Words and photos: Sylvain Lafrance
Since many years, Team Associated imports LRP’s products in North America. Every racers and bashers know (or should know) LRP’s chargers, motors, ESCs and batteries. With the nitro popularity, LRP and Team Associated decided to offer us few hot nitro engines. The engine I choose for my Thunder ST-1 is the LRP Z.28R Spec 3 Truggy engine.
This .28 engine have a good reputation on the web from racers and bashers and after seeing LRP’s adds in many magazines for a year now… I decided to buy one.
Installation and testing
As soon as I opened the box, I noticed that LRP included 3 different carb inserts with the engine, good documentation (in many different language), 2 stickers sheets and a 2007 catalog. Special note to the exhaust, carb and fuel inlet that are protected with rubber caps.
After reading the break in instructions and began to install the new engine in my truggy. I installed a complete new clutch kit, flywheel and engine mounts for this engine. So I can leave all the used hardware on my older engine for a quick change at the track if I have to swap engines.
With the new engine ready, I installed the ST-1 on my starter box, filled the tank, spinned the engine few seconds to prime the carb and as soon as I connected the glow starter the engine fired up.
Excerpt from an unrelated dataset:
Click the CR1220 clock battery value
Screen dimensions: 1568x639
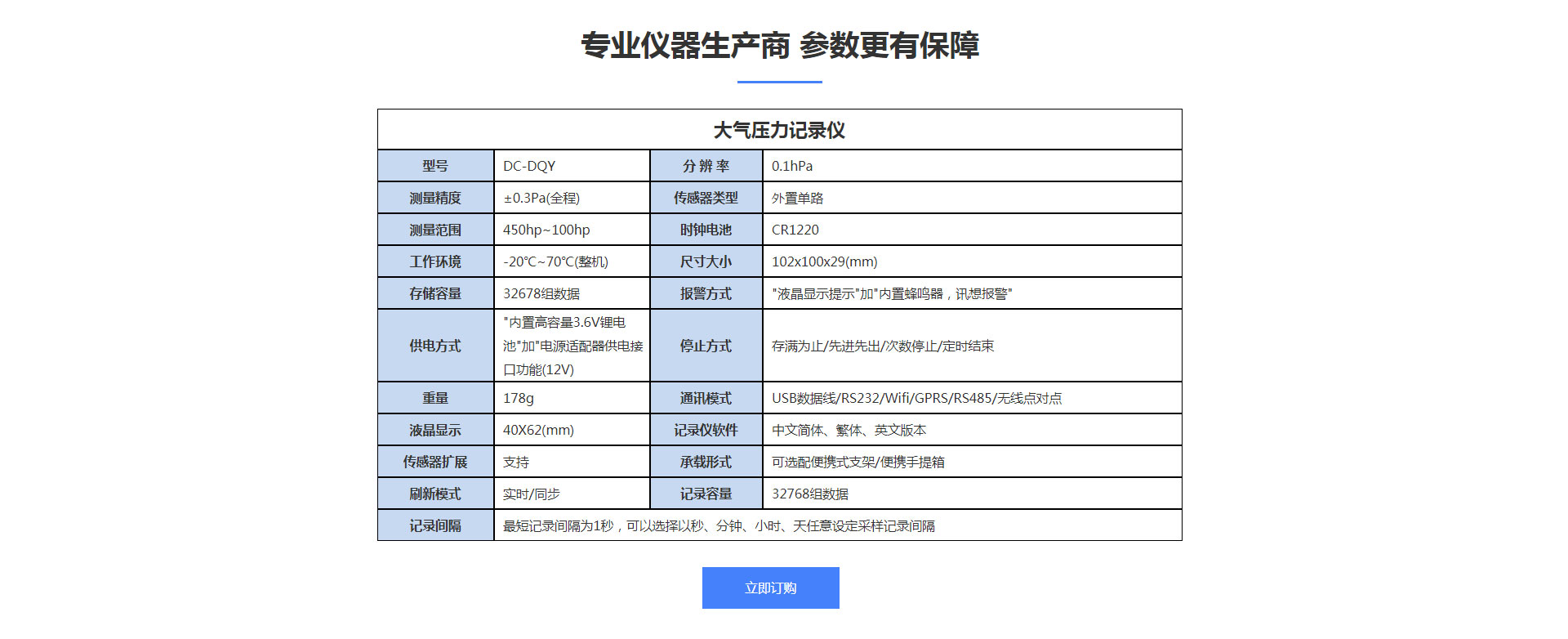coord(795,230)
As always, I broke the engine in by following my break in technique which is very similar to the LRP’s break in technique. I had to lean a full turn the high speed needle and about 1/2 a turn the low speed needle to let the engine reach 190F-200F during break in. After the third tank I started to lean the engine at each tank and I let the engine cool down for 15 minutes between each tank with the piston at the bottom of the sleeve. The engine never stalled during the break in and was running rich enough.
Even if LRP recommends 4 tanks to fully break the engine in, I waited tank #7 before fine tuning the engine for optimal performance. I had absolutely no difficulty to adjust the carb’s needles. This engine is really easy to tune and holds his settings perfectly. The operating temp is between 230F and 250F and the engine produces a light blue smoke.
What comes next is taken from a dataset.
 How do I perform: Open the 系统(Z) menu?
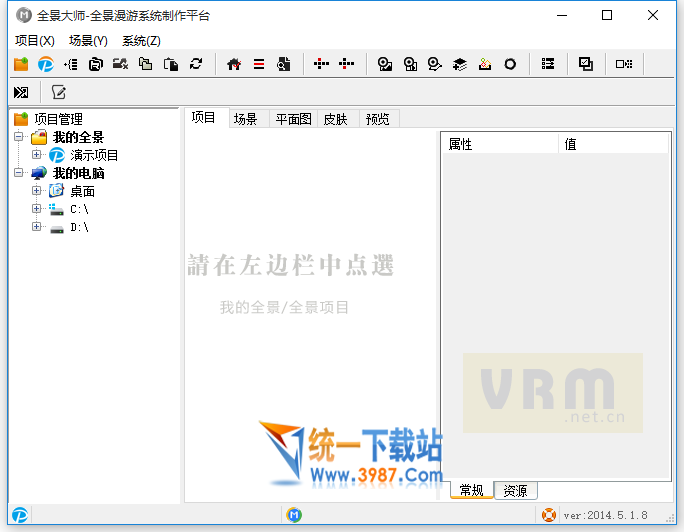pyautogui.click(x=141, y=41)
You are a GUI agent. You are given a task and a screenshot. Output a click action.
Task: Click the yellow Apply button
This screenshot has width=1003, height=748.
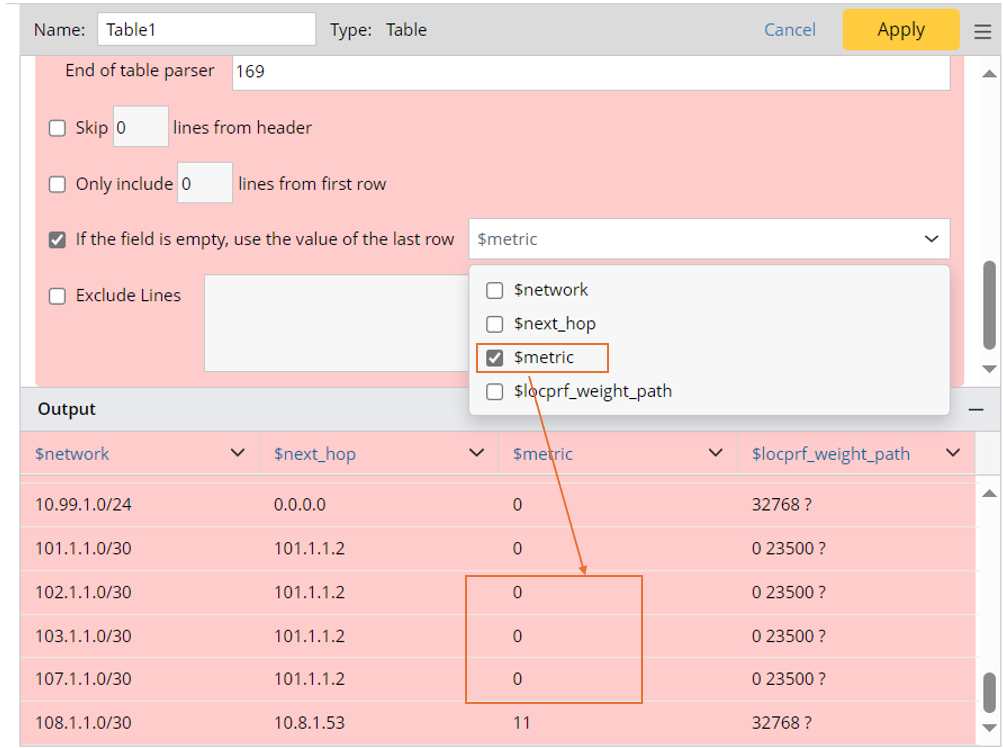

Now the engine was fully broken in and the carb’s needles adjusted for best performance, I did few I speed passes in front of my house just to see if the 38500 RPM advertised were true. And yes they are true. my ST-1 literally flies !!! I don’t have any speed device to measure how fast my ST-1 was going but I can say that it was going at least 7-8 MPH faster than before with the stock engine. The accelerations are awesome, my ST-1 pops wheelies on concrete and on grass.
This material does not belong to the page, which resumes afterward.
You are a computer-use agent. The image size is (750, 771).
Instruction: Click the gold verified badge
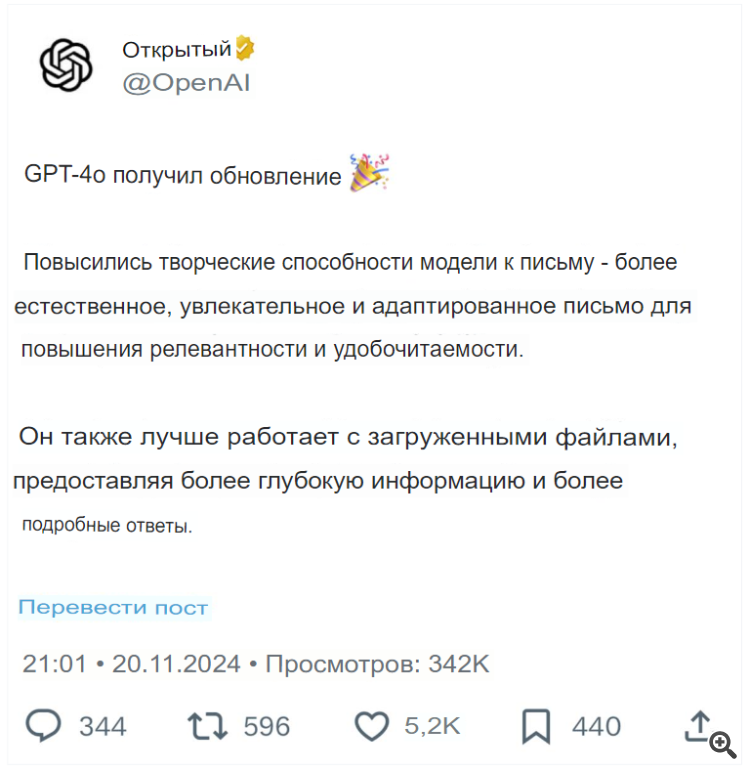pos(245,48)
I tested my “reborn” ST-1 on my track. The LRP Z.28R Spec 3 Truggy engine has no difficulties to make my ST-1 fly over jumps even those located right after tight 180 degrees turns. I had to take few laps to get familiar with all this extra power. I still use the included glow plug since tank #1. I didn’t have to change it after the break in. The engine is easy to start even when hot, never stalled and seems to idle forever. The fuel mileage seems to be good too. I didn’t calculate the runtime but I’m sure it’s equal or even superior to my ST-1′s stock .28 engine. LRP included two other carb inserts to fine tune performance and fuel economy.
ABC piston and sleeve
3 carb inserts included
Part number #LRP32809
Direct fit for truggies and 1/8 buggies
I’m more than satisfied with the LRP Z.28R Spec 3 Truggy engine. I’m impressed by how much power this engine delivers and by the power curve of this engine. There is no flat spot or on/off feeling trough the entire RPM range.
The street price is in the 170$US and at this price this engine offers the best bang for the bucks and it is supported by Team Associated which means a top quality service and parts available in almost every hobby shop. If you are looking for a great and affordable engine, don’t miss the LRP Z.28R Spec 3 Truggy engine. LRP also offers a similar pullstart version for monster trucks.
This engine likes to rev high and with his 8 intake ports produces enough power to let many expensive Italian race engines far behind you.